There are three organized opposition parties: Mencheviks, Social Revolutionary Right, and Social Revolutionary Left. The anarchists are not organized. The Social Revolutionary Left is a small group of very anarchistic leaders, who have hardly any following. The Mencheviks and the Social Revolutionaries Right are said to be strong, but there is no way of measuring their strength, for a very significant reason.

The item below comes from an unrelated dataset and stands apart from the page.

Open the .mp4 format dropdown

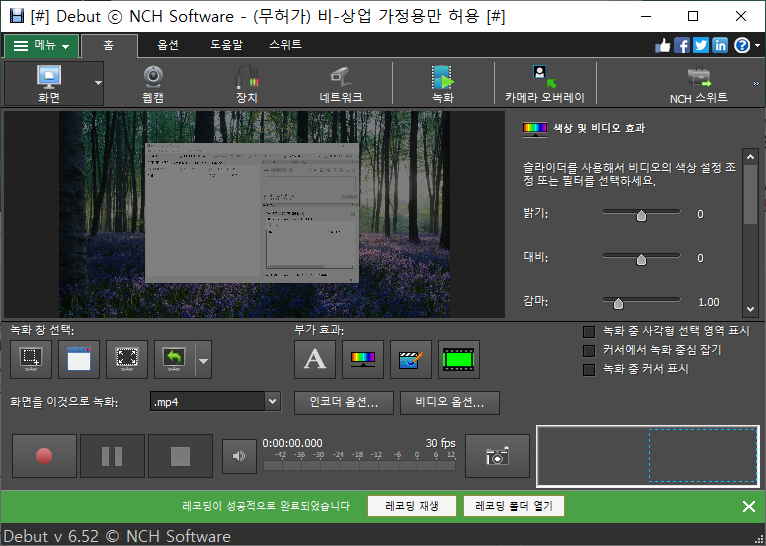272,402
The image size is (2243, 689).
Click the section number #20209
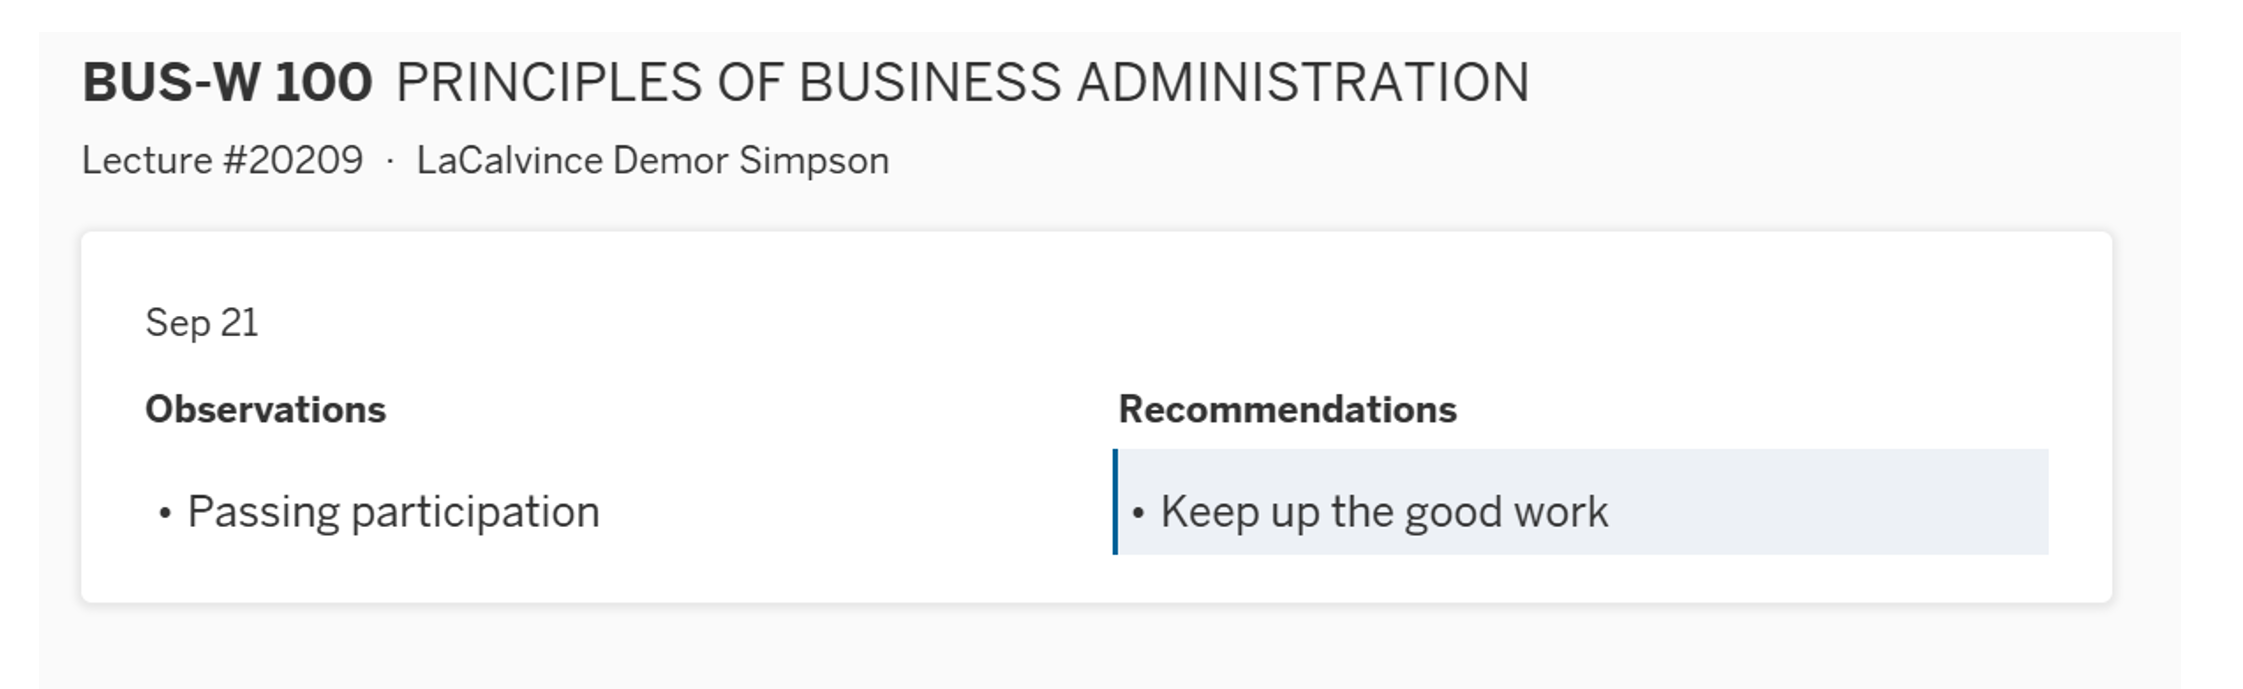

These parties have stopped fighting. They are critical, but they are not revolutionary. They also think the revolution is over. They proposed, and they still propose eventually, to challenge and oust the Communist Party by parliamentary and political methods, not by force. But when intervention came upon distracted Russia, and the people realized they were fighting many enemies on many fronts, the two strong opposing parties expressed their own and the public will to stand by the party in power until the menace of foreign invasion was beaten off. These parties announced this in formal statements, uttered by their regular conventions; you have confirmation of it in the memoranda written for you by Martov and Volsky, and you will remember how one of them put it to us personally:

"There is a fight to be made against the Bolsheviks, but so long as you foreigners are making it, we Russians won't. When you quit and leave us alone, we will take up our burden again, and we shall deal with the Bolsheviks. And we will finish them. But we will do it with our people, by political methods, in the Soviets, and not by force, not by war or by revolution, and not with any outside foreign help."

This is the nationalistic spirit, which we call patriotism, and understand perfectly; it is much stronger in the new than it was in the old, the Tsar's, Russia. But there is another force back of this remarkable statement of a remarkable state of mind.

All Russia has turned to the labor of reconstruction; sees the idea in the plans proposed for the future; and is interested—imaginatively.

Destruction was fun for a while and a satisfaction to a suppressed, betrayed, to an almost destroyed people. Violence was not in their character, however. The Russian people, sober, are said to be a gentle people. One of their poets speaks of them as "that gentle beast, the Russian people," and I noticed and described in my reports of the first revolution how patient, peaceable, and "safe" the mobs of Petrograd were. The violence came later, with Bolshevism, after the many attempts at counterrevolution, and with vodka. The Bolshevik leaders regret and are ashamed of their red terror. They do not excuse it. It was others, you remember, who traced the worst of the Russian atrocities and the terror itself to the adoption by the counter-revolutionists of the method of assassination (of Lenin and others), and most of all to the discovery by the mobs of wine cellars and vodka stills. That the Russian drunk and the Russian sober are two utterly different animals, is well known to the Jews, to the Reactionaries, and to the Russians themselves. And that is why this people lately have not only obeyed; they have themselves ruthlessly enforced the revolutionary prohibition decrees in every part of Russia that we would inquire about and hear from.

The destructive spirit, sated, exhausted, or suppressed, has done its work. The leaders say so—the leaders of all parties.

There is a close relationship between the Russian people and the new Russian leaders, in power and out. New men in politics are commonly fresh, progressive, representative; it's the later statesmen that damp the enthusiasm and sober the idealism of legislators. In Russia all legislators, all, are young or new. It is as if we should elect in the United States a brand-new set of men to all offices, from the lowest county to the highest Federal position, and as if the election should occur in a great crisis, when all men are full of hope and faith. The new leaders of the local Soviets of Russia were, and they still are, of the people, really. That is one reason why their autocratic dictatorship is acceptable. They have felt, they shared the passion of the mob to destroy, but they had something in mind to destroy.

The soviet leaders used the revolution to destroy the system of organized Russian life.